In this study there was no significant relation between the presence of preinfarction angina with age, gender distribution, prevalence of hypertension, diabetes, current smoking, previous history of MI and location of MI.
The patients with PA presented earlier than non PA patients with mean of 3.19 ± 1.6 hours comparable with mean of 5.95 ± 5.60 hours in non PA group. More patients in non PA group presented with advanced heart failure symptoms (36.7% of patients had KILLIP class II).
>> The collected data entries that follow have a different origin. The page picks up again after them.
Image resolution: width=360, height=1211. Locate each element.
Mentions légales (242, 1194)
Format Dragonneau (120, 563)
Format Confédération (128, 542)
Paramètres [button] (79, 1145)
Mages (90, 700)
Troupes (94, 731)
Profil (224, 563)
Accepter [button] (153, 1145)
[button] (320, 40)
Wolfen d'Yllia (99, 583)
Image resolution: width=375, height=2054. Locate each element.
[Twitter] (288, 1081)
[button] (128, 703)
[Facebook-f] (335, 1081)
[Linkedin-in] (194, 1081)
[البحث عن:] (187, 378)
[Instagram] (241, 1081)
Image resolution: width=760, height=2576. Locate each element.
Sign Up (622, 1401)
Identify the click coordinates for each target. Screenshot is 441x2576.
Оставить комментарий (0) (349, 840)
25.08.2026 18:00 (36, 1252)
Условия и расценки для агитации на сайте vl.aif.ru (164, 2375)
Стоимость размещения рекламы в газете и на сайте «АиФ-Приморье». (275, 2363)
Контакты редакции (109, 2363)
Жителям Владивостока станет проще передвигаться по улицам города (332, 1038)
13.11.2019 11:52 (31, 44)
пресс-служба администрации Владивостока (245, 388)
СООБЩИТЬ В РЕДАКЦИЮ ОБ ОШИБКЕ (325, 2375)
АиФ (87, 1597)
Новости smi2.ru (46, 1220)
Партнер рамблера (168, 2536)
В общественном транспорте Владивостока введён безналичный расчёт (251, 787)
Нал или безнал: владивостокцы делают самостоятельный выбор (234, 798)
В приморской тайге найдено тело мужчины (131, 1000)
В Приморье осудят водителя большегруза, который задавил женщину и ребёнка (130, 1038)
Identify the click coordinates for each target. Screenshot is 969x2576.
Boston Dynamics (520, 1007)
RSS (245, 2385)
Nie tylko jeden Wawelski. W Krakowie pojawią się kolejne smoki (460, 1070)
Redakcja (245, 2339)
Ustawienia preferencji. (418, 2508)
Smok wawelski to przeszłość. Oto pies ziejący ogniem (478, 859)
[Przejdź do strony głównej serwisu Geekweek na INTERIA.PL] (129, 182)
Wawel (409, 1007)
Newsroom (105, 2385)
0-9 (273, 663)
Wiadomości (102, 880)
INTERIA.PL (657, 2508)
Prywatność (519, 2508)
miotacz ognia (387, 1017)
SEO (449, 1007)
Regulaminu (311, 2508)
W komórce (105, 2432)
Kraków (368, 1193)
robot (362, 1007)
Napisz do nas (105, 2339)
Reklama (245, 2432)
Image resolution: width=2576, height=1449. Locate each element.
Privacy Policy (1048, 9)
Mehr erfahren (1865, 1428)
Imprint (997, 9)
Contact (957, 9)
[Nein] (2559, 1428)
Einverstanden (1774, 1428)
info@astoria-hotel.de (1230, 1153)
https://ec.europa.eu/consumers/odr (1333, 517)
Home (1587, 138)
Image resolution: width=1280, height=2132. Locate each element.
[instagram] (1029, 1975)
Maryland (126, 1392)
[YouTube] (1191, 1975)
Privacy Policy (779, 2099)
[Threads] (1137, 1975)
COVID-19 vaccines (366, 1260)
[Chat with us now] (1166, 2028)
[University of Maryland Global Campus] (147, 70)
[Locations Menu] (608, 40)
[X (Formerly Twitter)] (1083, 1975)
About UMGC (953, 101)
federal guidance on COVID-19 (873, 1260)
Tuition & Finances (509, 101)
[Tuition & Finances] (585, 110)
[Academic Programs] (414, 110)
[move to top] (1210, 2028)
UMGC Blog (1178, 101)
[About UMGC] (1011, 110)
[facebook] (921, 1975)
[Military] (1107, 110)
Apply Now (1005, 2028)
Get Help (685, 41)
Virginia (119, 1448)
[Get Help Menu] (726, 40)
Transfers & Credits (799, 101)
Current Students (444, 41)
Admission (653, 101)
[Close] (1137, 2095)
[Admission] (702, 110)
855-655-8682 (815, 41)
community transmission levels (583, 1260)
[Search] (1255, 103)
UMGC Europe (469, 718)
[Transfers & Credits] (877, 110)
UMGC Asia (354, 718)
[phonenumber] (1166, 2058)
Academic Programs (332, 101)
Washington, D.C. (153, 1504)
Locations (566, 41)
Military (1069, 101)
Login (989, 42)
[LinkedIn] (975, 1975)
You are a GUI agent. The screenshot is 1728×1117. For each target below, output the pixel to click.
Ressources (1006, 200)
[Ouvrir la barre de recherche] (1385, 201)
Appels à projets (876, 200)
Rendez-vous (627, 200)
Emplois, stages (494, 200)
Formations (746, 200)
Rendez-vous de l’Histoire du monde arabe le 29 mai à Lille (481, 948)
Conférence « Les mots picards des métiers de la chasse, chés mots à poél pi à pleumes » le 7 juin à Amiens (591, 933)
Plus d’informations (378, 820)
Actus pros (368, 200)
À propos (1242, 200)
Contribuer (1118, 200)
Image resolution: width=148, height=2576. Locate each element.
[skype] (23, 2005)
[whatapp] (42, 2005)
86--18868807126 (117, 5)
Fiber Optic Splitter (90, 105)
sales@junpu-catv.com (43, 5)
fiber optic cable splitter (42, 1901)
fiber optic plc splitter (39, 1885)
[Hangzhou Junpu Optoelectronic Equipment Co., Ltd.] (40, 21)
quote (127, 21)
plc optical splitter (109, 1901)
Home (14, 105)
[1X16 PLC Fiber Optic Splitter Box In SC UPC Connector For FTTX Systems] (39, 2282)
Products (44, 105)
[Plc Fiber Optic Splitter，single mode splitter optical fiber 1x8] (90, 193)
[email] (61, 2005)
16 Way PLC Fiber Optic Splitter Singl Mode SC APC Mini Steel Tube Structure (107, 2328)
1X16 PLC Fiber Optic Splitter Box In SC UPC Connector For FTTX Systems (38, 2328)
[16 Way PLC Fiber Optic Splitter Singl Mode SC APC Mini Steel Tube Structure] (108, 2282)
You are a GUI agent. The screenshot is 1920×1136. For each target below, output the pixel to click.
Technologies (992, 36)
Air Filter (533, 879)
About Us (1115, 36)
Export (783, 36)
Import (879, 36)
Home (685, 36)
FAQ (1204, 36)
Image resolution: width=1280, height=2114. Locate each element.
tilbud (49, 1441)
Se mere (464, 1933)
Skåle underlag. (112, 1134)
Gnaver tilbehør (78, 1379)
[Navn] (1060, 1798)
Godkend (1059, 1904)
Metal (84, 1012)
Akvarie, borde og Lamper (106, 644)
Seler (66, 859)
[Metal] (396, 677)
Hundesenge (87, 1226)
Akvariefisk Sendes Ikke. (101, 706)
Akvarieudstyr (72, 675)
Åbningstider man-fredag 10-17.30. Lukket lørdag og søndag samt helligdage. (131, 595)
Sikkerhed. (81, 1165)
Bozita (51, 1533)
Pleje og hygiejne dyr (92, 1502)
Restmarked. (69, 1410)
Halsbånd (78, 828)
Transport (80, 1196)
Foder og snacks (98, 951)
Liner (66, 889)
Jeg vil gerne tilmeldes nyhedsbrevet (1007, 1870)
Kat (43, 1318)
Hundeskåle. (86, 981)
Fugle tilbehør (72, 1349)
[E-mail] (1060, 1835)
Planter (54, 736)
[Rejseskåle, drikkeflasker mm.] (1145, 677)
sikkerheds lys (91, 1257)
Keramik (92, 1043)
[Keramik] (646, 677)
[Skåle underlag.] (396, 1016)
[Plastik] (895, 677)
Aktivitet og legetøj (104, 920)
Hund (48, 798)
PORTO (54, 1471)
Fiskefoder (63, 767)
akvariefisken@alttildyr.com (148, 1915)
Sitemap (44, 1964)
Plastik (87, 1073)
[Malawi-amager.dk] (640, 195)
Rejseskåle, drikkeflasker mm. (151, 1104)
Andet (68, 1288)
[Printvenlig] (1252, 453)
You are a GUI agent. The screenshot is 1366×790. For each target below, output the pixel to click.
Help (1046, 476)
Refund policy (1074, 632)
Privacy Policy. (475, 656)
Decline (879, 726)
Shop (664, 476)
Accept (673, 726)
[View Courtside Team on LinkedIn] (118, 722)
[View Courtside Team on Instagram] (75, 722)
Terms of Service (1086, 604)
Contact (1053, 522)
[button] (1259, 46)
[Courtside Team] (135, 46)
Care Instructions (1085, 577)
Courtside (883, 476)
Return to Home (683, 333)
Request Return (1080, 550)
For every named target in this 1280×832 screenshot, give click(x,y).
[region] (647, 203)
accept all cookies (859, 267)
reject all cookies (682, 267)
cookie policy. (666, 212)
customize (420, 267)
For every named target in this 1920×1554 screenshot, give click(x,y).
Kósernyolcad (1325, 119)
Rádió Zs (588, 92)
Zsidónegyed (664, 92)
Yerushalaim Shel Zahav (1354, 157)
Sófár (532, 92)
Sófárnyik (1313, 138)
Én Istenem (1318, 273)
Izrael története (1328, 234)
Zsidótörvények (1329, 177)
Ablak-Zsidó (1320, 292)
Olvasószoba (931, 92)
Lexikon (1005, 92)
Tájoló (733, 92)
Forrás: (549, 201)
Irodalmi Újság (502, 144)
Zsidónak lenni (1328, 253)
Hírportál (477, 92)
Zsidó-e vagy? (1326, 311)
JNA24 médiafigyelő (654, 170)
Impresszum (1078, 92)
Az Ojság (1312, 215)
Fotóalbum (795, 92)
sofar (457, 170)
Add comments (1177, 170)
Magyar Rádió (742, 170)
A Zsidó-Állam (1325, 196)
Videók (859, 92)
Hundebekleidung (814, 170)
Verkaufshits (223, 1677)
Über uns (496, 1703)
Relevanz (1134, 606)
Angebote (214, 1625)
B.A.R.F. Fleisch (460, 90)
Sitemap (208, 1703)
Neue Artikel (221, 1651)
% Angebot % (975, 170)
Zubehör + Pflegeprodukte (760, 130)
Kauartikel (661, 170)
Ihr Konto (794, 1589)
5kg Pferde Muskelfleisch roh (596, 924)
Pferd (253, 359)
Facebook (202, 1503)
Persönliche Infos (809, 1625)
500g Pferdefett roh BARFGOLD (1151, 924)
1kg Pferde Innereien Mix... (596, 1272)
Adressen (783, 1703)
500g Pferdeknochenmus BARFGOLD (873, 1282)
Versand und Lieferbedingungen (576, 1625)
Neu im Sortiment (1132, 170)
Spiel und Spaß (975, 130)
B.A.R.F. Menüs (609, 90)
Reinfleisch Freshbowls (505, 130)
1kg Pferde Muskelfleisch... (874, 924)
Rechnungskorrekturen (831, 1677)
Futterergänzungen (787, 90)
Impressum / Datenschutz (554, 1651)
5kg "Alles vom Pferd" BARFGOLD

Total occlusion of the IRA (TIMI flow grade 0) was less frequent in the PA group (66.7%) while 83.3 % in non PA which may be due to the presence of ischemic preconditioning and intermittent occlusion of the culprit vessels. After PCI, more patients in the PA group (76.7%) had TIMI flow grade 3 in the IRA while (66.7%) in patients without. SO, patients with PA show better TIMI flow in the culprit vessels at initial angiography and after the PCI procedure. More patients in the PA group associated with statistically significant complete ST resolution at 90 minutes after the procedure (90%) while (76.6%) of patients without PA show successful ST resolution. According to this PA associated with better reperfusion.
At 30 day clinical follow up, left ventricular function were significantly improved in patients with PA there median value was 47% and became 50% in comparable with non PA group which showed median value of 44 % at presentation and became 42% at follow up.
According to MACE events including cardiac death, re-MI, and TVR the Non PA group had more MACE events than the PA group including two deaths, one re-MI and one TVR due to definite in stent thrombosis without statistical significance.